Segment Start: Data listing

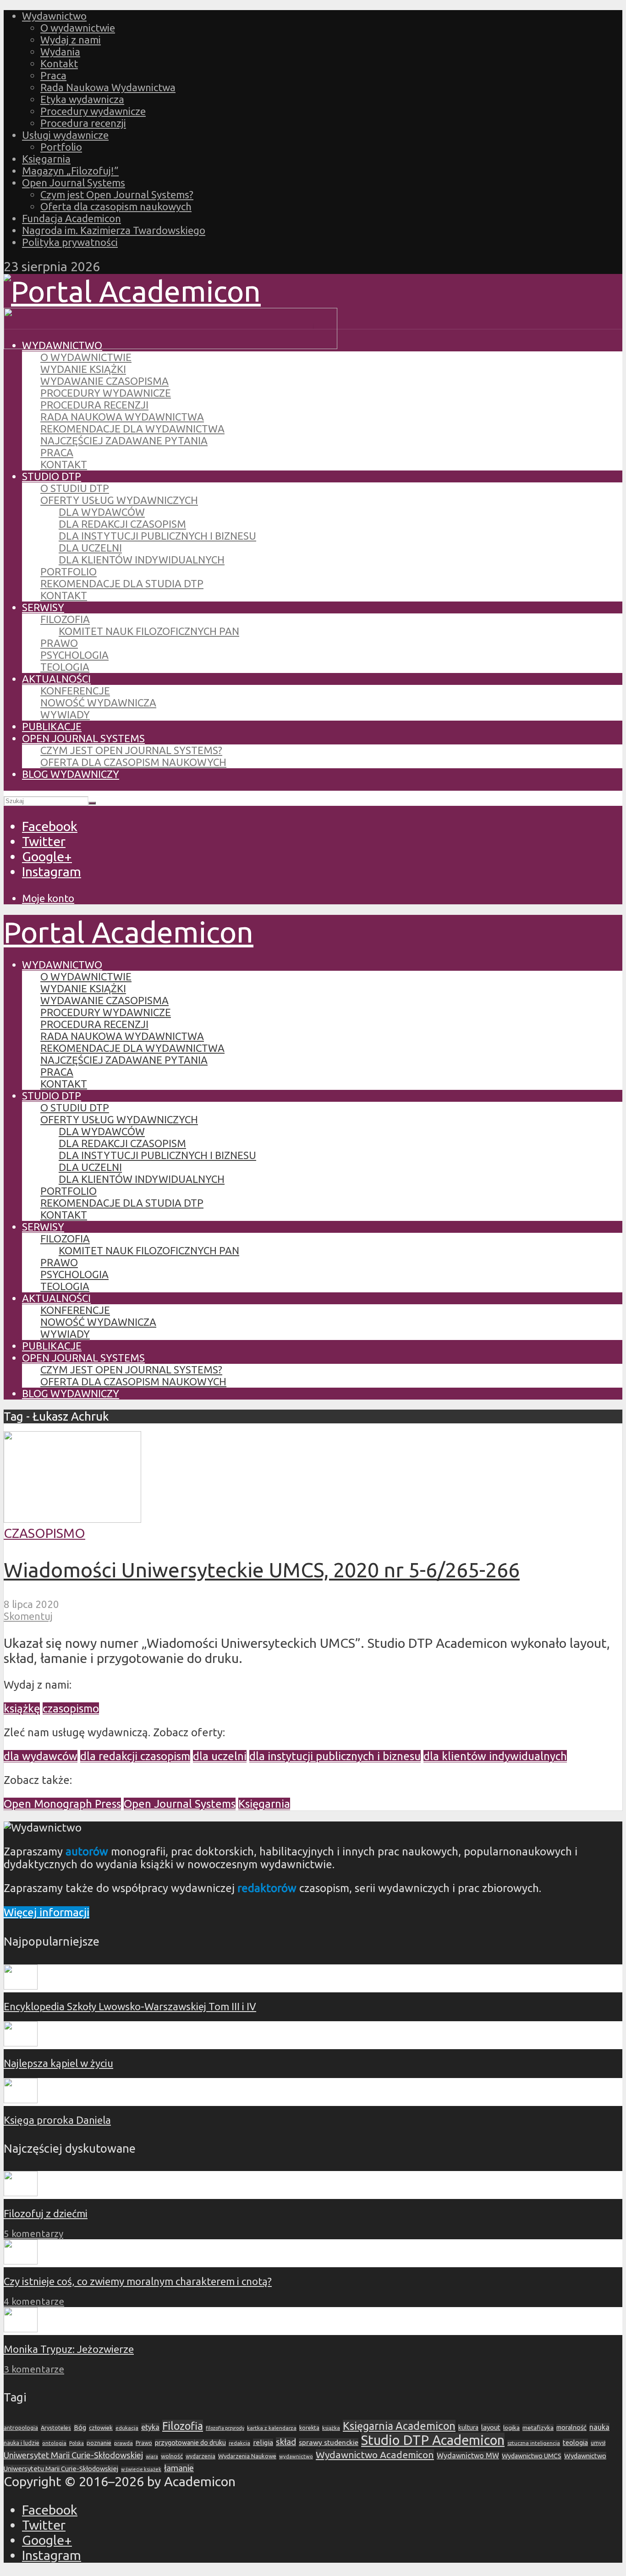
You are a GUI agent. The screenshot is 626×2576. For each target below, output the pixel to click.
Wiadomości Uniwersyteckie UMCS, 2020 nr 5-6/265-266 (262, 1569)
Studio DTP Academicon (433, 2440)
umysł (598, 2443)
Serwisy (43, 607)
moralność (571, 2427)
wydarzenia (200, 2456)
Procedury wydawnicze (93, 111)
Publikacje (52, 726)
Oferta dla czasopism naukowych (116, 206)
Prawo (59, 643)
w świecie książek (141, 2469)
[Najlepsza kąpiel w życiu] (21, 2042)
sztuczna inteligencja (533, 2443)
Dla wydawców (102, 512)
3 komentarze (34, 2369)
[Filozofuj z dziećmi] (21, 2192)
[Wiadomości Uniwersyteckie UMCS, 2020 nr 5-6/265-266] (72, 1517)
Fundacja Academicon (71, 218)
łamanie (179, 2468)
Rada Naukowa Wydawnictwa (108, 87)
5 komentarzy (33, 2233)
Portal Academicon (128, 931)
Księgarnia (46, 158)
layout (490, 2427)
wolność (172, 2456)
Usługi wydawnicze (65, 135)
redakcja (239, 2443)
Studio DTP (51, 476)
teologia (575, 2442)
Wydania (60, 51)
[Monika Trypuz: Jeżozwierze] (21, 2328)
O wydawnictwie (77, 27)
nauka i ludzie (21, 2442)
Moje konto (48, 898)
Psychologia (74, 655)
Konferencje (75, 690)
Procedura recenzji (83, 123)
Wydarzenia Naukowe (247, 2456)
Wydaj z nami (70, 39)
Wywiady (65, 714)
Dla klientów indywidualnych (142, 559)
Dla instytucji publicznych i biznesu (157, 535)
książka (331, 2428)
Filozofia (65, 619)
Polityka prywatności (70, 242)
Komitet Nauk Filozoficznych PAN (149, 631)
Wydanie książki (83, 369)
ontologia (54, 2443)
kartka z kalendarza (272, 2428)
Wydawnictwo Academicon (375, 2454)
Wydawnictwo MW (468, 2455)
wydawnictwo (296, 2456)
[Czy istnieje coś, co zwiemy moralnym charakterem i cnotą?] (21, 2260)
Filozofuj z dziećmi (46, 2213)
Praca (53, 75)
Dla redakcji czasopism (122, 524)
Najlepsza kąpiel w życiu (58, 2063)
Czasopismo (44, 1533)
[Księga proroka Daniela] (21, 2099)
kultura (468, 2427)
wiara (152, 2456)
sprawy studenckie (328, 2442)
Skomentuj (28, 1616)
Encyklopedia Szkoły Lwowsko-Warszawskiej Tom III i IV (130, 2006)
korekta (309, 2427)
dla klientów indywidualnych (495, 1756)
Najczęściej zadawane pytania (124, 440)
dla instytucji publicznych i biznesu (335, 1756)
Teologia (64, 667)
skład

Segment End: Data listing
Segment Start: Data listing

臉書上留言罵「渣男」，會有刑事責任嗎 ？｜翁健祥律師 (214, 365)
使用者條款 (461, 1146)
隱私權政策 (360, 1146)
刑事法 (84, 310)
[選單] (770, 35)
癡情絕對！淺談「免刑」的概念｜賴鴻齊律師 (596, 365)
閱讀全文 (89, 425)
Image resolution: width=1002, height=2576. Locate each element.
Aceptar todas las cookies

Segment End: Data listing

Instructions for the task:
What do the lines above say from the one containing "Komitet Nauk Filozoficznych PAN (149, 631)" down to the one containing "Praca (53, 75)"? Return them exactly, both end lines included, and only them.

Task output:
Komitet Nauk Filozoficznych PAN (149, 631)
Wydanie książki (83, 369)
ontologia (54, 2443)
kartka z kalendarza (272, 2428)
Wydawnictwo Academicon (375, 2454)
Wydawnictwo MW (468, 2455)
wydawnictwo (296, 2456)
[Czy istnieje coś, co zwiemy moralnym charakterem i cnotą?] (21, 2260)
Filozofuj z dziećmi (46, 2213)
Praca (53, 75)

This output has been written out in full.